* AIM OF THE TASK
Convert the listing below into a Markdown table with two columns, No. and Line, so that each nonblank line gets its own numbered row and blank lines are skipped. Omit the pictures from the table.

# start of STORED DATA

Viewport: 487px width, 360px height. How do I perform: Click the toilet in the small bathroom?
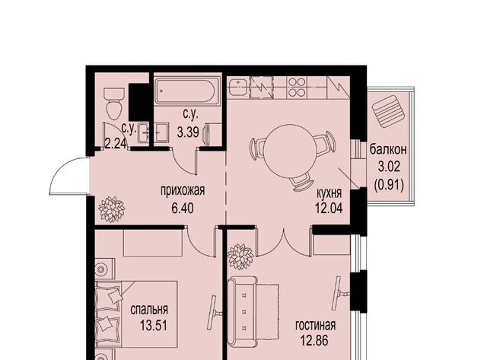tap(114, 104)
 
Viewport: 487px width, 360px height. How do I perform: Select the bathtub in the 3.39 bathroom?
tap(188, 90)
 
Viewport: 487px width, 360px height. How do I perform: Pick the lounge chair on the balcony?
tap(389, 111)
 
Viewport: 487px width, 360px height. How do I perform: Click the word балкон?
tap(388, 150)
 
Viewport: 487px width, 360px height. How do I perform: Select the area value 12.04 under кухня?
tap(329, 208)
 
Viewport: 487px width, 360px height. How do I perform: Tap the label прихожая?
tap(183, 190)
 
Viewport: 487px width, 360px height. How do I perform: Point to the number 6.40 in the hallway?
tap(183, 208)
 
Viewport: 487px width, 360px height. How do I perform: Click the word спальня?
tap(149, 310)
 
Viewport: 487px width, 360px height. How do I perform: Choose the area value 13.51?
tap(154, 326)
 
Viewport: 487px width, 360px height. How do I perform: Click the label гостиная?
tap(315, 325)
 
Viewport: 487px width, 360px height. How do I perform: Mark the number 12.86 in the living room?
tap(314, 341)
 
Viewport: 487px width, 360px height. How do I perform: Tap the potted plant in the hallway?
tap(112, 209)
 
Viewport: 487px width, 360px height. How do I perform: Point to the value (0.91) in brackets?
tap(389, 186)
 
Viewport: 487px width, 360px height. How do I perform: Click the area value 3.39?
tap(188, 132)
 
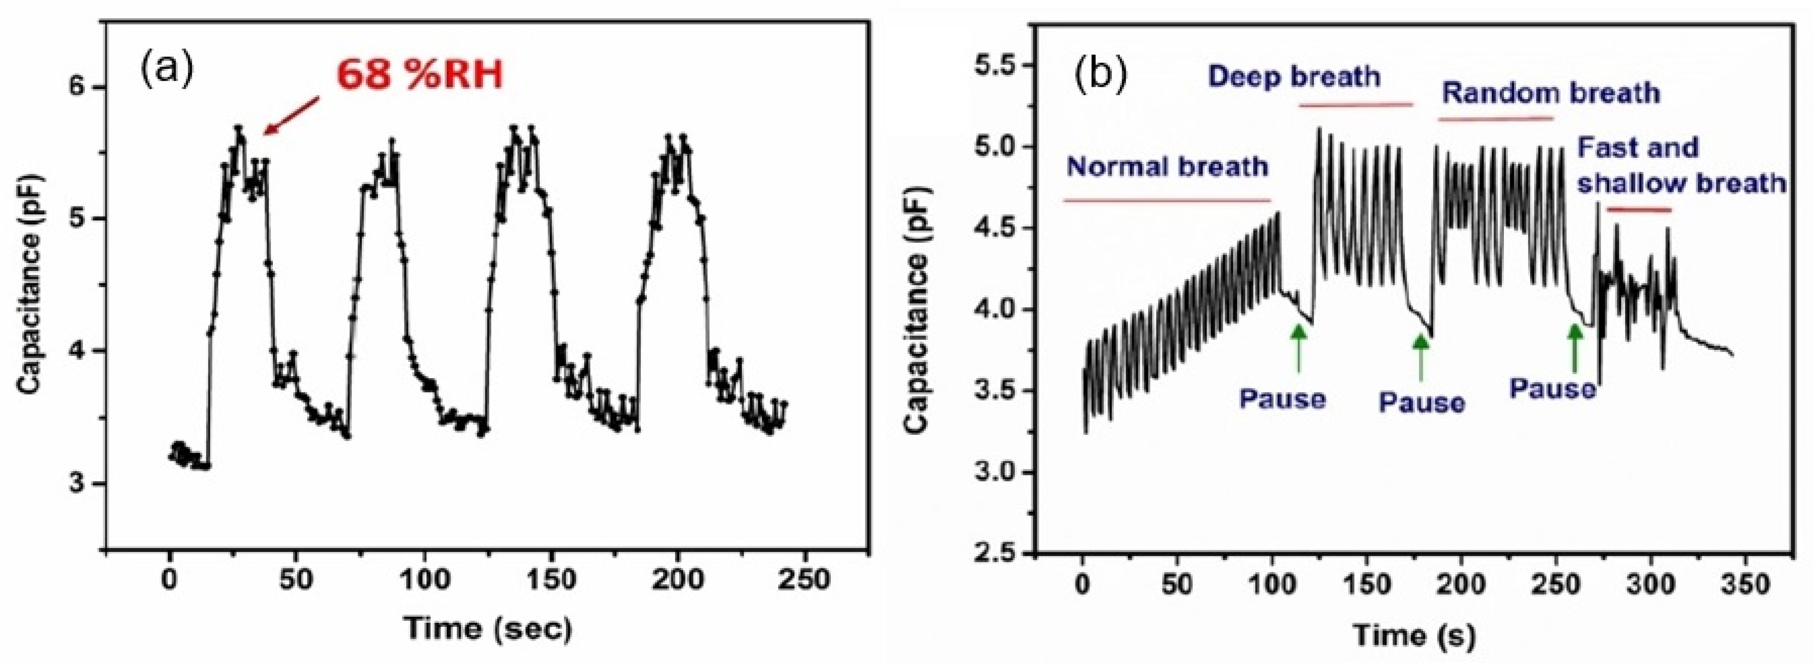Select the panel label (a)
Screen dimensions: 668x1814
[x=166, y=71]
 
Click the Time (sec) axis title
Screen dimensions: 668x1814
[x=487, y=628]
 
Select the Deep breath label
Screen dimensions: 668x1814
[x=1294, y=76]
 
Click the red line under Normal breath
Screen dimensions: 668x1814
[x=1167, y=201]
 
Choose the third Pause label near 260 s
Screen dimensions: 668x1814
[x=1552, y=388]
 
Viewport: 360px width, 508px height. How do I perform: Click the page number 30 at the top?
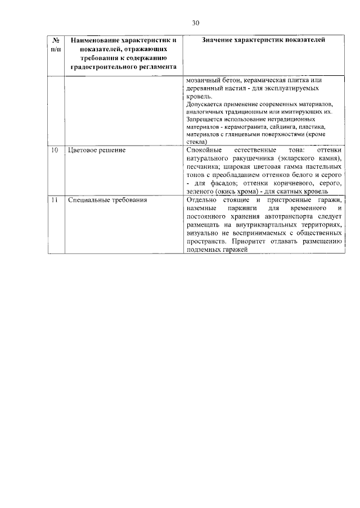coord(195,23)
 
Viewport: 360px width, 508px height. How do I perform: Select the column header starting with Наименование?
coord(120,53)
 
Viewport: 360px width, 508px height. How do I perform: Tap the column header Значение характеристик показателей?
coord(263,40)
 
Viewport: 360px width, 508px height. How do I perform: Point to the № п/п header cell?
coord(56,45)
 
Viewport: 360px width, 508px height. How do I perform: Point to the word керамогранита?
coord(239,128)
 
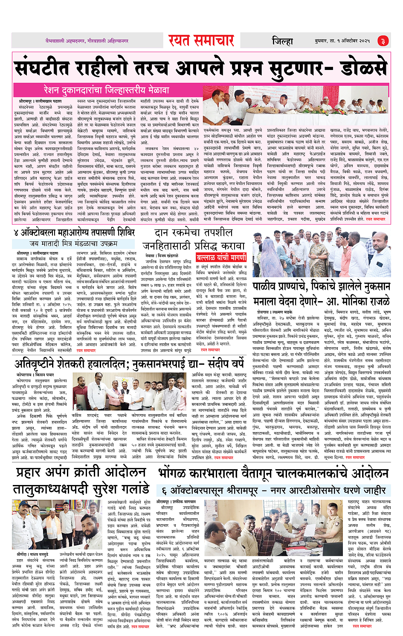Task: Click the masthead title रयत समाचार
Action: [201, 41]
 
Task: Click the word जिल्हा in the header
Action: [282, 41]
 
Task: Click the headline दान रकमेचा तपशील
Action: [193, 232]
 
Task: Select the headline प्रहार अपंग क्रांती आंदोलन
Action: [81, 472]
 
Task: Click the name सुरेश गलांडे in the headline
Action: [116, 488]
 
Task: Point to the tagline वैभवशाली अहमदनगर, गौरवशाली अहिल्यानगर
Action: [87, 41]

# end of STORED DATA

* REPLY TO THE TASK
| No. | Line |
|---|---|
| 1 | Viewport: 487px width, 360px height. How do I perform: Click the toilet in the small bathroom? |
| 2 | tap(114, 104) |
| 3 | Viewport: 487px width, 360px height. How do I perform: Select the bathtub in the 3.39 bathroom? |
| 4 | tap(188, 90) |
| 5 | Viewport: 487px width, 360px height. How do I perform: Pick the lounge chair on the balcony? |
| 6 | tap(389, 111) |
| 7 | Viewport: 487px width, 360px height. How do I perform: Click the word балкон? |
| 8 | tap(388, 150) |
| 9 | Viewport: 487px width, 360px height. How do I perform: Select the area value 12.04 under кухня? |
| 10 | tap(329, 208) |
| 11 | Viewport: 487px width, 360px height. How do I perform: Tap the label прихожая? |
| 12 | tap(183, 190) |
| 13 | Viewport: 487px width, 360px height. How do I perform: Point to the number 6.40 in the hallway? |
| 14 | tap(183, 208) |
| 15 | Viewport: 487px width, 360px height. How do I perform: Click the word спальня? |
| 16 | tap(149, 310) |
| 17 | Viewport: 487px width, 360px height. How do I perform: Choose the area value 13.51? |
| 18 | tap(154, 326) |
| 19 | Viewport: 487px width, 360px height. How do I perform: Click the label гостиная? |
| 20 | tap(315, 325) |
| 21 | Viewport: 487px width, 360px height. How do I perform: Mark the number 12.86 in the living room? |
| 22 | tap(314, 341) |
| 23 | Viewport: 487px width, 360px height. How do I perform: Tap the potted plant in the hallway? |
| 24 | tap(112, 209) |
| 25 | Viewport: 487px width, 360px height. How do I perform: Point to the value (0.91) in brackets? |
| 26 | tap(389, 186) |
| 27 | Viewport: 487px width, 360px height. How do I perform: Click the area value 3.39? |
| 28 | tap(188, 132) |
| 29 | Select the panel label (a) |
| 30 | Screen dimensions: 668x1814 |
| 31 | [x=166, y=71] |
| 32 | Click the Time (sec) axis title |
| 33 | Screen dimensions: 668x1814 |
| 34 | [x=487, y=628] |
| 35 | Select the Deep breath label |
| 36 | Screen dimensions: 668x1814 |
| 37 | [x=1294, y=76] |
| 38 | Click the red line under Normal breath |
| 39 | Screen dimensions: 668x1814 |
| 40 | [x=1167, y=201] |
| 41 | Choose the third Pause label near 260 s |
| 42 | Screen dimensions: 668x1814 |
| 43 | [x=1552, y=388] |
| 44 | Viewport: 360px width, 508px height. How do I perform: Click the page number 30 at the top? |
| 45 | coord(195,23) |
| 46 | Viewport: 360px width, 508px height. How do I perform: Select the column header starting with Наименование? |
| 47 | coord(120,53) |
| 48 | Viewport: 360px width, 508px height. How do I perform: Tap the column header Значение характеристик показателей? |
| 49 | coord(263,40) |
| 50 | Viewport: 360px width, 508px height. How do I perform: Point to the № п/п header cell? |
| 51 | coord(56,45) |
| 52 | Viewport: 360px width, 508px height. How do I perform: Point to the word керамогранита? |
| 53 | coord(239,128) |
| 54 | Task: Click the masthead title रयत समाचार |
| 55 | Action: [201, 41] |
| 56 | Task: Click the word जिल्हा in the header |
| 57 | Action: [282, 41] |
| 58 | Task: Click the headline दान रकमेचा तपशील |
| 59 | Action: [193, 232] |
| 60 | Task: Select the headline प्रहार अपंग क्रांती आंदोलन |
| 61 | Action: [81, 472] |
| 62 | Task: Click the name सुरेश गलांडे in the headline |
| 63 | Action: [116, 488] |
| 64 | Task: Point to the tagline वैभवशाली अहमदनगर, गौरवशाली अहिल्यानगर |
| 65 | Action: [87, 41] |